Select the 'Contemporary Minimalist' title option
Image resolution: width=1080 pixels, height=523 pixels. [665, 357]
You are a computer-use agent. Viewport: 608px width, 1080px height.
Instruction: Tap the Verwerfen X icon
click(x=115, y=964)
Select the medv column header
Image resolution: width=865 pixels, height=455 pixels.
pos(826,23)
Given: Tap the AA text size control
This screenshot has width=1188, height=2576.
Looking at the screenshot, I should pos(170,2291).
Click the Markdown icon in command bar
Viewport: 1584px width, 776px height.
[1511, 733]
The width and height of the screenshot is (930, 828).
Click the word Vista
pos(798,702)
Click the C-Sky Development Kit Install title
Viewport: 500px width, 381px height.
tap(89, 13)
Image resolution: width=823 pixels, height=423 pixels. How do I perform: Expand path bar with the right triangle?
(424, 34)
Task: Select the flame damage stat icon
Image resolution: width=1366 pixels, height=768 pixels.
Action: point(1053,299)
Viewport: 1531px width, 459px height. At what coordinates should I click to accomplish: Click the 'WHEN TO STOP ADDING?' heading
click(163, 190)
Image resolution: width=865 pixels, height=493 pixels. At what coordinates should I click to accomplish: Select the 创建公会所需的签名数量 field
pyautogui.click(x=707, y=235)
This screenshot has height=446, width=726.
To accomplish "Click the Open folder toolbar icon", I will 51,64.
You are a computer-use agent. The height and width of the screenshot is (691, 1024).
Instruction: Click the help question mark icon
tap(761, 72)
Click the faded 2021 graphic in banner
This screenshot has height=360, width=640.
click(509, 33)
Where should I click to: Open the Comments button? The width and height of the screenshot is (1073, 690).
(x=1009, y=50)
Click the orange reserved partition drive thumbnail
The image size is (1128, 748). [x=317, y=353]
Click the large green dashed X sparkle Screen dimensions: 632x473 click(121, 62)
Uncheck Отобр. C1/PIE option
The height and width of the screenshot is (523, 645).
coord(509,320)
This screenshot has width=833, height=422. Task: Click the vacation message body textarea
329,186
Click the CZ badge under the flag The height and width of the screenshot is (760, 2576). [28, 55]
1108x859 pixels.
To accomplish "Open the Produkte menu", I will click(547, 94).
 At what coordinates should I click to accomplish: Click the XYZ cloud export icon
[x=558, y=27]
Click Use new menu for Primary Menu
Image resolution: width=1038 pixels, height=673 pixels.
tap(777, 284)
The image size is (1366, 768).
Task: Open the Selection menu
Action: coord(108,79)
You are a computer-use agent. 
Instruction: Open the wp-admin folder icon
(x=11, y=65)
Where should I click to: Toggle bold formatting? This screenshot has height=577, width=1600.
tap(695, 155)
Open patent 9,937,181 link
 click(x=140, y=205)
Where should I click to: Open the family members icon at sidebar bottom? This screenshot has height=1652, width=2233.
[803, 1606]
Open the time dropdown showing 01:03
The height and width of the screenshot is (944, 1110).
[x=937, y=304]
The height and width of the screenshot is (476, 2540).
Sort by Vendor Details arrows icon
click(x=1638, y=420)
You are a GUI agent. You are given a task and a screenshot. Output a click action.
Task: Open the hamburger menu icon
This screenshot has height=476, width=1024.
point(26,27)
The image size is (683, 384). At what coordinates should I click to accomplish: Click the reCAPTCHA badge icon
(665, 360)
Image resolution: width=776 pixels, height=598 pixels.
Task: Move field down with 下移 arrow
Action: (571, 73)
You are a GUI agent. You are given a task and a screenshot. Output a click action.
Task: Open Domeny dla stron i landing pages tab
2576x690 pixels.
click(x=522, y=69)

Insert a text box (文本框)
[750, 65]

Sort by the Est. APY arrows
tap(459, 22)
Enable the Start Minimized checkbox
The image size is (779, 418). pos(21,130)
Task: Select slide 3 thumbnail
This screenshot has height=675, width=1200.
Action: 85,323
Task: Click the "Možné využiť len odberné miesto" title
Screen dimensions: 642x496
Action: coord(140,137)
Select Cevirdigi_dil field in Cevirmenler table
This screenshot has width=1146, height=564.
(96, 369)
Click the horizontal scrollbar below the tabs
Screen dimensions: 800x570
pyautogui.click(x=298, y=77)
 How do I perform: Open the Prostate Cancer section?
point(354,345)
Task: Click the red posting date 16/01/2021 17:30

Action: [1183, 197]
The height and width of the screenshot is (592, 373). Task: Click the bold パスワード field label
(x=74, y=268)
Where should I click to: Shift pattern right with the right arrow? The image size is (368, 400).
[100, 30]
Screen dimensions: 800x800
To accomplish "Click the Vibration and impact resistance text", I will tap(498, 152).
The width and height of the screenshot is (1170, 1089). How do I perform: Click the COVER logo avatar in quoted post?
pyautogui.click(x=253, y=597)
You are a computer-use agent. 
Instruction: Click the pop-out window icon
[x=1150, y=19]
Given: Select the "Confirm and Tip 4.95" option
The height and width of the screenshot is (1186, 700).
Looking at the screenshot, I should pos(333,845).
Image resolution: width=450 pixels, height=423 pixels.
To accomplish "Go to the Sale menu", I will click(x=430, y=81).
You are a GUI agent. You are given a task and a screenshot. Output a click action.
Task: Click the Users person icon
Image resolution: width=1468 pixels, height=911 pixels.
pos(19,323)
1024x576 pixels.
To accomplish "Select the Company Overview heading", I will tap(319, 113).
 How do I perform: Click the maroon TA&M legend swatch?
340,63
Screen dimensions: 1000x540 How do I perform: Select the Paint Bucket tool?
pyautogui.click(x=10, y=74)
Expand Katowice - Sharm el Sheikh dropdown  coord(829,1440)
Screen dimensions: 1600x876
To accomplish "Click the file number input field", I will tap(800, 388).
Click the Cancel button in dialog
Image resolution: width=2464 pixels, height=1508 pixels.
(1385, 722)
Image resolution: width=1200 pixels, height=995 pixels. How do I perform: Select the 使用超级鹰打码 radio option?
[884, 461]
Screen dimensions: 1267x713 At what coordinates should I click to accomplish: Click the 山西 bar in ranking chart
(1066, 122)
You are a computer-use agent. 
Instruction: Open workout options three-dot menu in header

————————

> Goal of the exercise
Start with the line above that contains "Screen dimensions: 800x570" and stop after the line that contains "Expand Katowice - Sharm". Output those lines exactly, and only those.

> Task solution
Screen dimensions: 800x570
pyautogui.click(x=298, y=77)
 How do I perform: Open the Prostate Cancer section?
point(354,345)
Task: Click the red posting date 16/01/2021 17:30

Action: [1183, 197]
The height and width of the screenshot is (592, 373). Task: Click the bold パスワード field label
(x=74, y=268)
Where should I click to: Shift pattern right with the right arrow? The image size is (368, 400).
[100, 30]
Screen dimensions: 800x800
To accomplish "Click the Vibration and impact resistance text", I will tap(498, 152).
The width and height of the screenshot is (1170, 1089). How do I perform: Click the COVER logo avatar in quoted post?
pyautogui.click(x=253, y=597)
You are a computer-use agent. 
Instruction: Click the pop-out window icon
[x=1150, y=19]
Given: Select the "Confirm and Tip 4.95" option
The height and width of the screenshot is (1186, 700).
Looking at the screenshot, I should pos(333,845).
Image resolution: width=450 pixels, height=423 pixels.
To accomplish "Go to the Sale menu", I will click(x=430, y=81).
You are a GUI agent. You are given a task and a screenshot. Output a click action.
Task: Click the Users person icon
Image resolution: width=1468 pixels, height=911 pixels.
pos(19,323)
1024x576 pixels.
To accomplish "Select the Company Overview heading", I will tap(319, 113).
 How do I perform: Click the maroon TA&M legend swatch?
340,63
Screen dimensions: 1000x540 How do I perform: Select the Paint Bucket tool?
pyautogui.click(x=10, y=74)
Expand Katowice - Sharm el Sheikh dropdown  coord(829,1440)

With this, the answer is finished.